Rockstar's primary blunder was in their initial statement regarding the Hot Coffee "mod." They made it sound like the modder violated the EULA and used all sorts of hackerish skullduggery in order to inject the game with this content. When we learned that the content was unlockable in the PS2 version, though, Rockstar was caught red-handed. The sex scenes weren't reverse-engineered, fan-created content, as Rockstar seemed to want us to believe...they were hidden, unlockable content that someone, somewhere at Rockstar took the time to create. The fact that it lay hidden is why this is such a colossal mess.

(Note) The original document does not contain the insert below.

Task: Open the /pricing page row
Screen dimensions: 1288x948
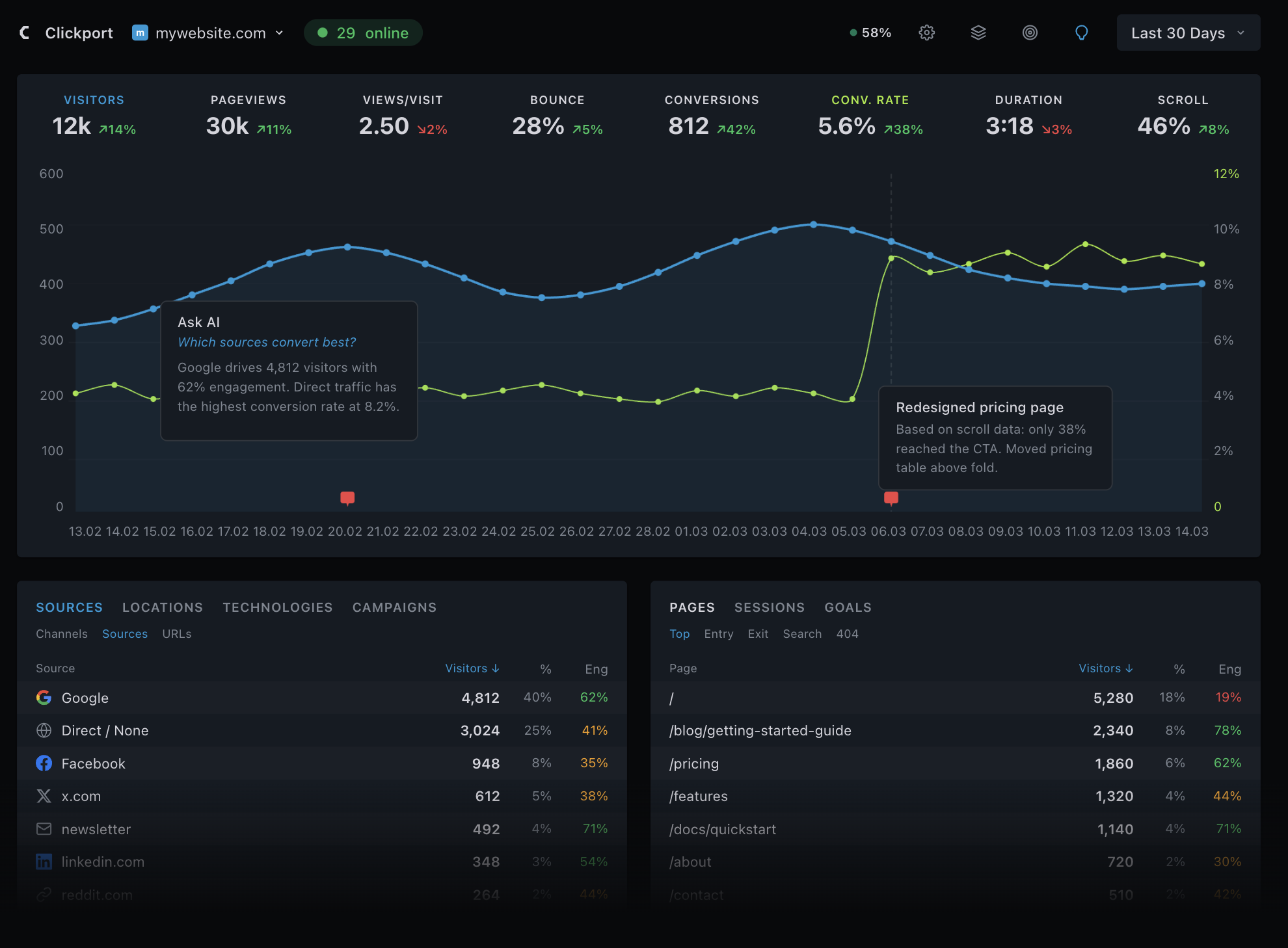Action: [x=694, y=763]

The game industry must hold itself to a higher standard for self-regulation than the music or movie industries. Why? Because movies are immutable, static content, and the venues by which consumers access this content (theaters, DVDs) do not allow for modification. However, computer games are dynamic content, and can be modified at any time, either through official means (patches, map packs) or unofficial means (mods). Though this is only true for PC games at the moment (i.e. console games are unmoddable like movies), it will become true for the next generation of consoles, which will have more established online support and near ubiquitous hard drive support, which will give publishers and developers the possibility of adding or modifying content through patches, add-ons, etc. (Yes, all you smug console jockeys who snort at the PC gamers and their patch will soon know their pain, too. I do not foresee publishers allowing console-based mods with the next generation of hardware, but it could happen down the road, as set-top consoles become more and more like PCs.)

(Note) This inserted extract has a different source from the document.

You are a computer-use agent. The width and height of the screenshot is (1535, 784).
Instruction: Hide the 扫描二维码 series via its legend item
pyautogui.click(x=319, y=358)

It is the responsibility of game publishers and developers to insure that the content they deliver - even hidden, unlockable, officially downloadable, or unused/innactive content - undergoes the full scrutiny of the ESRB. I firmly believe the ESRB is a diligent, professional organization committed to the best interests of both the industry that creates games, and the public that consumes them. They will no doubt take the most heat from this debacle, but part of their job is to run the gauntlet on behalf of publishers and developers everywhere who entrust them with the task of rating our games. If the ESRB's ratings system holds no meaning for people, then it must be revised, so that our customers can have faith in us again (even if the mounting evidence that parents either don't know about game ratings or deliberately ignore them is true).

America has weathered the constant presence of reactionary moralists pervading government and society over the course of its history, and there is no evidence to suggest that these kind of people are going to go away. We must not, as an industry, be so cavalier with our ratings system as Rockstar appears to have been with GTA:SA, because it will only give the moralists the fuel their histrionic fires of outrage demand. They would like nothing better than to clamp down on our expression, if not shut us down entirely. (I'm thinking of US Senator Joe Lieberman, California State Assemblyman Leland Yee, and, most recently, US Senator Hillary Freakin' Clinton). There will always be people who don't want to see sex or violence in ANY media, regardless of its rating, intended audience, or distribution medium. If we as an industry have our ducks in a row, maintain our own vigilance against depravity and comply with the ESRB's rules, we can calmly point to our own checks and balances and ask the moralists to calm down (they won't but that's neither here nor there). But when the system breaks down, there is little we can do as an industry to counter their attacks. Because, at some level, whether it was at Rockstar, Take Two, the ESRB, or all three organizations, it appears that the system may have broken down.